■ SFIDA ■
Modifica le righe seguenti sostituendo "Webhosting" con "Web hosting" e lascia invariato tutto il resto.

■ RIGHE DI DATI ■
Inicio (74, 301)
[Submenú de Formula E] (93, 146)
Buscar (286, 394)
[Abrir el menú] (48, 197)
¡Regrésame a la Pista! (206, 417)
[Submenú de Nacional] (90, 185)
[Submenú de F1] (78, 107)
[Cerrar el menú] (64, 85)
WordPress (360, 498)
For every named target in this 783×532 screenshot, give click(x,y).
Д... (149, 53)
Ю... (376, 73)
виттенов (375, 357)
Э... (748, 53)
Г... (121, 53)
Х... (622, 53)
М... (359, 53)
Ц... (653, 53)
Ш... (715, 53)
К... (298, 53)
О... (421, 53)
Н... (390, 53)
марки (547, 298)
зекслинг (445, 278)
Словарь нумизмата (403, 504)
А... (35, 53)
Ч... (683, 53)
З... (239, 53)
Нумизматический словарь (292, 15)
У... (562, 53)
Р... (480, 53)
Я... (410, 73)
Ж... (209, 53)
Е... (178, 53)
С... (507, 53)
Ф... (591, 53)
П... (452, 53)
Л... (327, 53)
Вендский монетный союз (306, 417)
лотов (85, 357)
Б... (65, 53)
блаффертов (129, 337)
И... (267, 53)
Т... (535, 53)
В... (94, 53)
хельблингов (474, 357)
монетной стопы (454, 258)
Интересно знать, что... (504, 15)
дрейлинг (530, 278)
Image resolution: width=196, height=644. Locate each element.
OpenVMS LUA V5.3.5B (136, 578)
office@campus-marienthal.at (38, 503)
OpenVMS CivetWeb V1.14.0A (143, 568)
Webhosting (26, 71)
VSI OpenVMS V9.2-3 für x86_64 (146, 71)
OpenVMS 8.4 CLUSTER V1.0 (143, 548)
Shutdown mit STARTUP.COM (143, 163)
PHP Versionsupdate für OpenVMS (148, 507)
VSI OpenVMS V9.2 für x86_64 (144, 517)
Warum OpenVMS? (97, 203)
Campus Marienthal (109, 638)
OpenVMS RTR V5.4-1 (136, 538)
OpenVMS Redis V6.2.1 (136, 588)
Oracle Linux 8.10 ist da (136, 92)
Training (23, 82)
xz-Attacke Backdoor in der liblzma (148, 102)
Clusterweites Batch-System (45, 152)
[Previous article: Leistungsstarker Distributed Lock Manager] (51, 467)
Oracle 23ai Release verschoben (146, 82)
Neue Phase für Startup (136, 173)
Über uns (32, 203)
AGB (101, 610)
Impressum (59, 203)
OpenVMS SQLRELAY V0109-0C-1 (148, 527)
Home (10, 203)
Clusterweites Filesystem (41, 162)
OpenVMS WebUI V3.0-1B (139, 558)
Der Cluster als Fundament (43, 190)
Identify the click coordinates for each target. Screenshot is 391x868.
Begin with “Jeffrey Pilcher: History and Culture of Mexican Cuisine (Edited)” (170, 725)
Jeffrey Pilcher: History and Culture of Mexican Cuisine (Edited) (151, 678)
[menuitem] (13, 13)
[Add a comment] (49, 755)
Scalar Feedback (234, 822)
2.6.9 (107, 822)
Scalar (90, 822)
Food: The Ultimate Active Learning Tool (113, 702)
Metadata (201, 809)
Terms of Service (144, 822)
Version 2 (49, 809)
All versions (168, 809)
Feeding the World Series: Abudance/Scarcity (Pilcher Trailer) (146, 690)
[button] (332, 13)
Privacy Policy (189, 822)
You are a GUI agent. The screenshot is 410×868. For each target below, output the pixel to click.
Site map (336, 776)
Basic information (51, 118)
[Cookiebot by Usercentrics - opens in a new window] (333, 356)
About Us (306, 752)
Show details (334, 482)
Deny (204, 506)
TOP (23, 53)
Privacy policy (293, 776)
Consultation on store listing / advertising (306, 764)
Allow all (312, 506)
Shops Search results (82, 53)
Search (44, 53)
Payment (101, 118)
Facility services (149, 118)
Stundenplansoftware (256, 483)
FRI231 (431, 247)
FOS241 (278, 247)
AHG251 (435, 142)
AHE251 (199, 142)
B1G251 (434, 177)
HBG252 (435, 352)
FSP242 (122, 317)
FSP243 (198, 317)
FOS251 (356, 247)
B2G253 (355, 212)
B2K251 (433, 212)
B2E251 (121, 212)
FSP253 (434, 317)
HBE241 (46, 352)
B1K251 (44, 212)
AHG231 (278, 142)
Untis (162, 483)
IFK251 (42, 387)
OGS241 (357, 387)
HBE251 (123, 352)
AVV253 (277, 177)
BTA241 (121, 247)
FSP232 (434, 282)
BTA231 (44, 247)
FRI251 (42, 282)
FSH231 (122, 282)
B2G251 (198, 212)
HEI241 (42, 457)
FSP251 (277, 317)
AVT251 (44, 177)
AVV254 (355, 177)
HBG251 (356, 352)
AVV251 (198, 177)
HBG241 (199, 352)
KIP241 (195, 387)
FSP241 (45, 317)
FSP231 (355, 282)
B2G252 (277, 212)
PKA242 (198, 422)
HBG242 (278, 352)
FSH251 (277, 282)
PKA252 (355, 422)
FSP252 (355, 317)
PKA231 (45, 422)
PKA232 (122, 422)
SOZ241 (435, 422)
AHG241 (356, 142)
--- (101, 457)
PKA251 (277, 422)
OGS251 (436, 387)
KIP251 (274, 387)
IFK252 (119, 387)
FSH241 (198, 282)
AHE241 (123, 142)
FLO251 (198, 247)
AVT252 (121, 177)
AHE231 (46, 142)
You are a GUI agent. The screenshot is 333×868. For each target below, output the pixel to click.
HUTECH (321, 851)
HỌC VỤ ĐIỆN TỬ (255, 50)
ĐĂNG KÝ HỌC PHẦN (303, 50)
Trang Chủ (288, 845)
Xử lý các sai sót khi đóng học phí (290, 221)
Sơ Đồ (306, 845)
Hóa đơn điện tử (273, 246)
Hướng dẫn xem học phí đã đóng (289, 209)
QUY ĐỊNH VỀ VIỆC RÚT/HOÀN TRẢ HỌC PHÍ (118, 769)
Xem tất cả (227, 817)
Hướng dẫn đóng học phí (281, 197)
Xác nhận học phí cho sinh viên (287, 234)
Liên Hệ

■ RISULTATO ■
Inicio (74, 301)
[Submenú de Formula E] (93, 146)
Buscar (286, 394)
[Abrir el menú] (48, 197)
¡Regrésame a la Pista! (206, 417)
[Submenú de Nacional] (90, 185)
[Submenú de F1] (78, 107)
[Cerrar el menú] (64, 85)
WordPress (360, 498)
For every named target in this 783×532 screenshot, give click(x,y).
Д... (149, 53)
Ю... (376, 73)
виттенов (375, 357)
Э... (748, 53)
Г... (121, 53)
Х... (622, 53)
М... (359, 53)
Ц... (653, 53)
Ш... (715, 53)
К... (298, 53)
О... (421, 53)
Н... (390, 53)
марки (547, 298)
зекслинг (445, 278)
Словарь нумизмата (403, 504)
А... (35, 53)
Ч... (683, 53)
З... (239, 53)
Нумизматический словарь (292, 15)
У... (562, 53)
Р... (480, 53)
Я... (410, 73)
Ж... (209, 53)
Е... (178, 53)
С... (507, 53)
Ф... (591, 53)
П... (452, 53)
Л... (327, 53)
Вендский монетный союз (306, 417)
лотов (85, 357)
Б... (65, 53)
блаффертов (129, 337)
И... (267, 53)
Т... (535, 53)
В... (94, 53)
хельблингов (474, 357)
монетной стопы (454, 258)
Интересно знать, что... (504, 15)
дрейлинг (530, 278)
Image resolution: width=196, height=644. Locate each element.
OpenVMS LUA V5.3.5B (136, 578)
office@campus-marienthal.at (38, 503)
OpenVMS CivetWeb V1.14.0A (143, 568)
Web hosting (26, 71)
VSI OpenVMS V9.2-3 für x86_64 (146, 71)
OpenVMS 8.4 CLUSTER V1.0 (143, 548)
Shutdown mit STARTUP.COM (143, 163)
PHP Versionsupdate für OpenVMS (148, 507)
VSI OpenVMS V9.2 für x86_64 (144, 517)
Warum OpenVMS? (97, 203)
Campus Marienthal (109, 638)
OpenVMS RTR V5.4-1 (136, 538)
OpenVMS Redis V6.2.1 (136, 588)
Oracle Linux 8.10 ist da (136, 92)
Training (23, 82)
xz-Attacke Backdoor in der liblzma (148, 102)
Clusterweites Batch-System (45, 152)
[Previous article: Leistungsstarker Distributed Lock Manager] (51, 467)
Oracle 23ai Release verschoben (146, 82)
Neue Phase für Startup (136, 173)
Über uns (32, 203)
AGB (101, 610)
Impressum (59, 203)
OpenVMS SQLRELAY V0109-0C-1 (148, 527)
Home (10, 203)
Clusterweites Filesystem (41, 162)
OpenVMS WebUI V3.0-1B (139, 558)
Der Cluster als Fundament (43, 190)
Identify the click coordinates for each target. Screenshot is 391x868.
Begin with “Jeffrey Pilcher: History and Culture of Mexican Cuisine (Edited)” (170, 725)
Jeffrey Pilcher: History and Culture of Mexican Cuisine (Edited) (151, 678)
[menuitem] (13, 13)
[Add a comment] (49, 755)
Scalar Feedback (234, 822)
2.6.9 (107, 822)
Scalar (90, 822)
Food: The Ultimate Active Learning Tool (113, 702)
Metadata (201, 809)
Terms of Service (144, 822)
Version 2 (49, 809)
All versions (168, 809)
Feeding the World Series: Abudance/Scarcity (Pilcher Trailer) (146, 690)
[button] (332, 13)
Privacy Policy (189, 822)
You are a GUI agent. The screenshot is 410×868. For each target below, output the pixel to click.
Site map (336, 776)
Basic information (51, 118)
[Cookiebot by Usercentrics - opens in a new window] (333, 356)
About Us (306, 752)
Show details (334, 482)
Deny (204, 506)
TOP (23, 53)
Privacy policy (293, 776)
Consultation on store listing / advertising (306, 764)
Allow all (312, 506)
Shops Search results (82, 53)
Search (44, 53)
Payment (101, 118)
Facility services (149, 118)
Stundenplansoftware (256, 483)
FRI231 (431, 247)
FOS241 (278, 247)
AHG251 (435, 142)
AHE251 (199, 142)
B1G251 (434, 177)
HBG252 (435, 352)
FSP242 (122, 317)
FSP243 (198, 317)
FOS251 (356, 247)
B2G253 (355, 212)
B2K251 (433, 212)
B2E251 (121, 212)
FSP253 (434, 317)
HBE241 (46, 352)
B1K251 (44, 212)
AHG231 (278, 142)
Untis (162, 483)
IFK251 (42, 387)
OGS241 (357, 387)
HBE251 (123, 352)
AVV253 (277, 177)
BTA241 (121, 247)
FSP232 (434, 282)
BTA231 (44, 247)
FRI251 (42, 282)
FSH231 (122, 282)
B2G251 (198, 212)
HEI241 (42, 457)
FSP251 (277, 317)
AVT251 (44, 177)
AVV254 (355, 177)
HBG251 (356, 352)
AVV251 (198, 177)
HBG241 (199, 352)
KIP241 (195, 387)
FSP241 (45, 317)
FSP231 (355, 282)
B2G252 (277, 212)
PKA242 (198, 422)
HBG242 (278, 352)
FSH251 (277, 282)
PKA252 (355, 422)
FSP252 (355, 317)
PKA231 (45, 422)
PKA232 (122, 422)
SOZ241 (435, 422)
AHG241 (356, 142)
--- (101, 457)
PKA251 (277, 422)
OGS251 (436, 387)
KIP251 (274, 387)
IFK252 (119, 387)
FSH241 (198, 282)
AHE241 (123, 142)
FLO251 (198, 247)
AVT252 (121, 177)
AHE231 (46, 142)
You are a GUI agent. The screenshot is 333×868. For each target below, output the pixel to click.
HUTECH (321, 851)
HỌC VỤ ĐIỆN TỬ (255, 50)
ĐĂNG KÝ HỌC PHẦN (303, 50)
Trang Chủ (288, 845)
Xử lý các sai sót khi đóng học phí (290, 221)
Sơ Đồ (306, 845)
Hóa đơn điện tử (273, 246)
Hướng dẫn xem học phí đã đóng (289, 209)
QUY ĐỊNH VỀ VIỆC RÚT/HOÀN TRẢ HỌC PHÍ (118, 769)
Xem tất cả (227, 817)
Hướng dẫn đóng học phí (281, 197)
Xác nhận học phí cho sinh viên (287, 234)
Liên Hệ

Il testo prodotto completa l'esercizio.